The district has said it will use Amira Learning, an AI-powered literacy screener, to help identify students who may be struggling to read, as part of the framework.
Newark charter schools also received literacy funding from the state’s new grant.
Marion P. Thomas Charter School and Philip’s Academy Charter School received $150,000 and $124,999, respectively, to hire literacy coaches.
Marion P. Thomas also received $50,000, while Discovery Charter School got $20,000, to expand reading intervention for middle and high school students.
For Newark, the new grants could mean more support for teachers and families working to help students learn to read.

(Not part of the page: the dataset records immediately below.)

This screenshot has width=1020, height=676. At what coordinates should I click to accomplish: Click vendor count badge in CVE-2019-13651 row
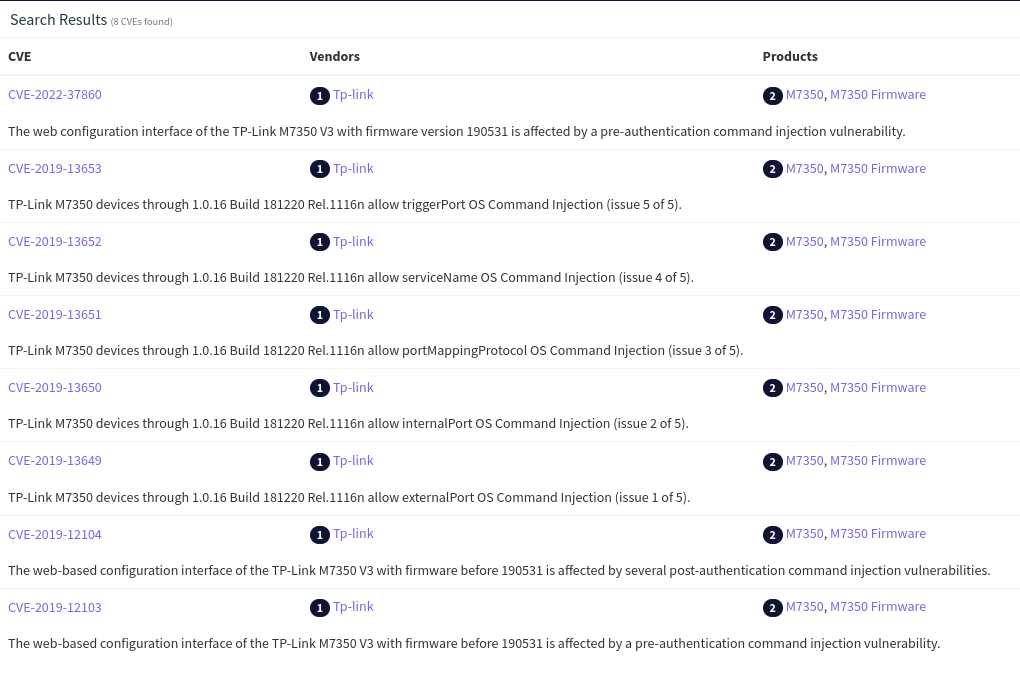click(x=319, y=315)

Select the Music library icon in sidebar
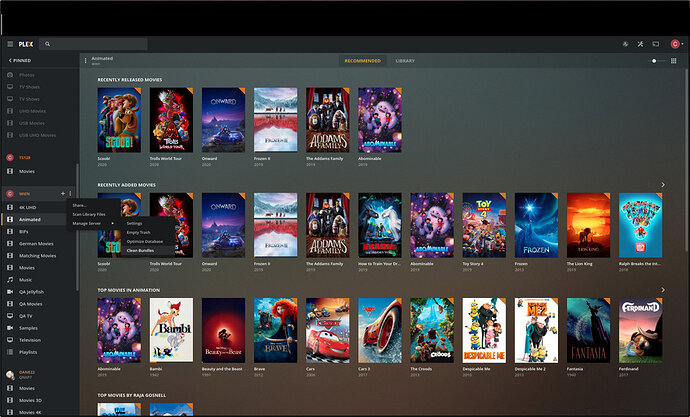(x=10, y=280)
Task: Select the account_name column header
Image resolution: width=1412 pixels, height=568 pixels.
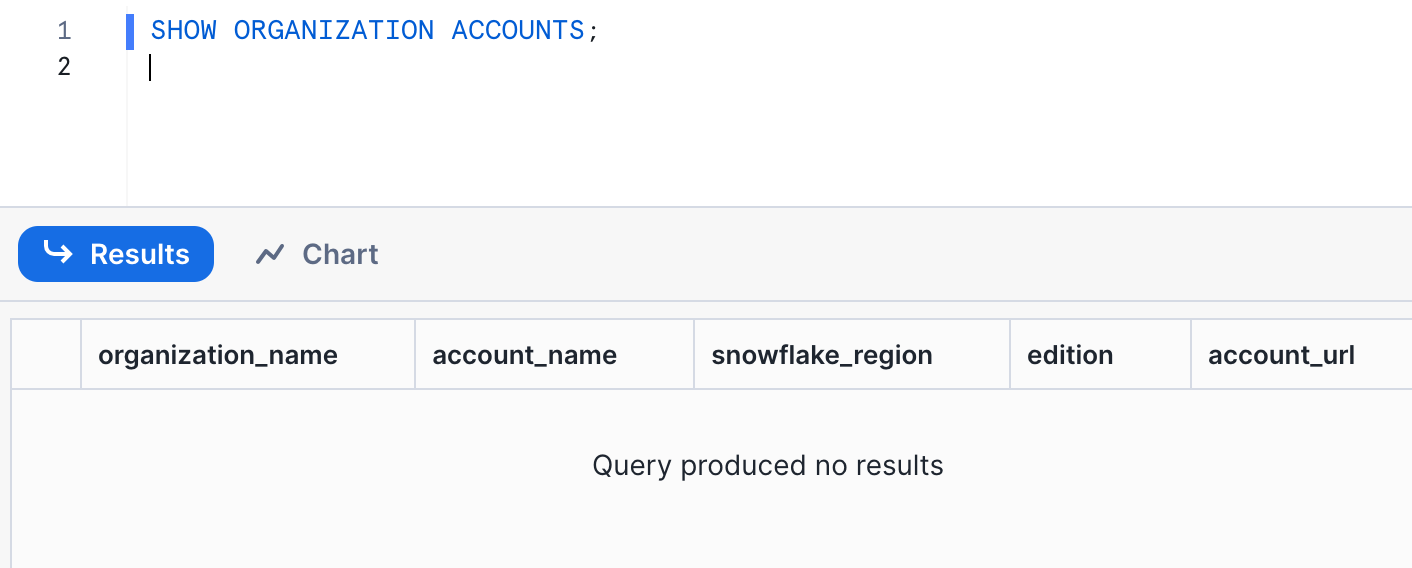Action: pos(524,355)
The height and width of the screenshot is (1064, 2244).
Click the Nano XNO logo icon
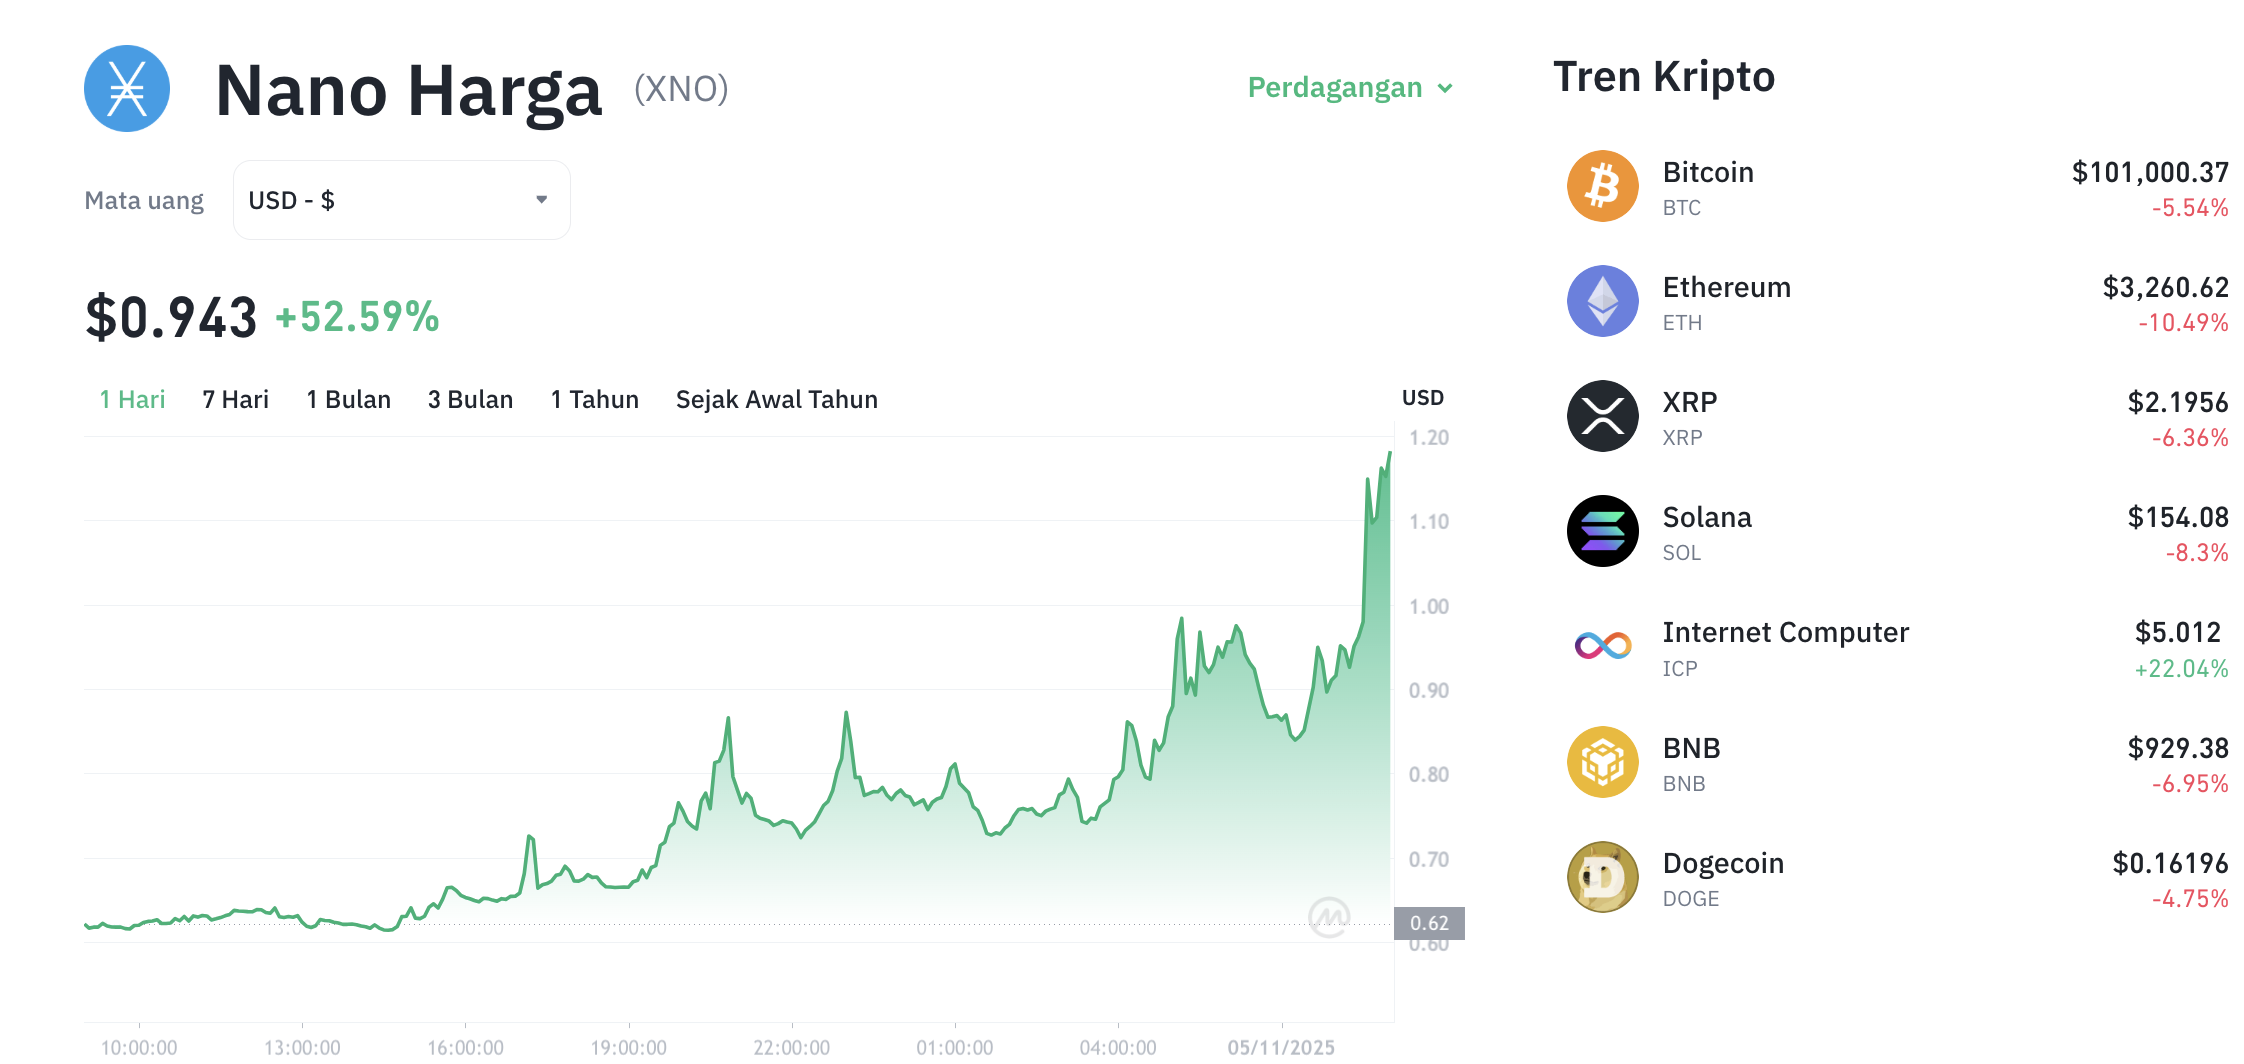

School leaders in Newark identified early literacy as a key part of the city’s academic recovery plan post-pandemic. In 2023, Mayor Ras Baraka declared an urgent literacy crisis in Newark and created a 10-point action plan. The city’s public school district expanded its summer school and tutoring programs and adopted an AI tutor chatbot, and charter schools sought new partnerships to provide high-dosage tutoring in math and reading.
Superintendent Roger León has previously said that federal dollars were the district’s “saving grace” in expanding academic recovery programs, including high-impact tutoring, a research-based practice with three or more sessions per week with the same tutor in small group settings.
León has also said district teachers are providing that type of tutoring as a way to support academic recovery, but more details about those efforts have not been shared publicly.
In a statement, Sen. M. Teresa Ruiz, whose district includes Newark, said she hopes that the new grants can improve classroom instruction by taking “a holistic approach to strengthening literacy – training educators to deliver effective instruction, equipping schools with evidence-based resources, and fostering meaningful familial connections through reading at home.”
Michael Duffy, president of GO Tutor Corps, a nonprofit that partners with schools in New Jersey and across the country to provide high-impact tutoring, said in a recent interview with Chalkbeat that tutoring works but added that “the question isn’t whether high-dosage tutoring can move the needle for kids, it’s who has access to it.”
Liz Cohen, vice president of policy at 50can and author of a new book, “The Future of Tutoring,” said academic recovery efforts should no longer be viewed as a short-term pandemic solution but should shape education long-term.
“It’s less about recovering now and it’s more about what do we want education to look like in the 21st century and going forward,” Cohen said.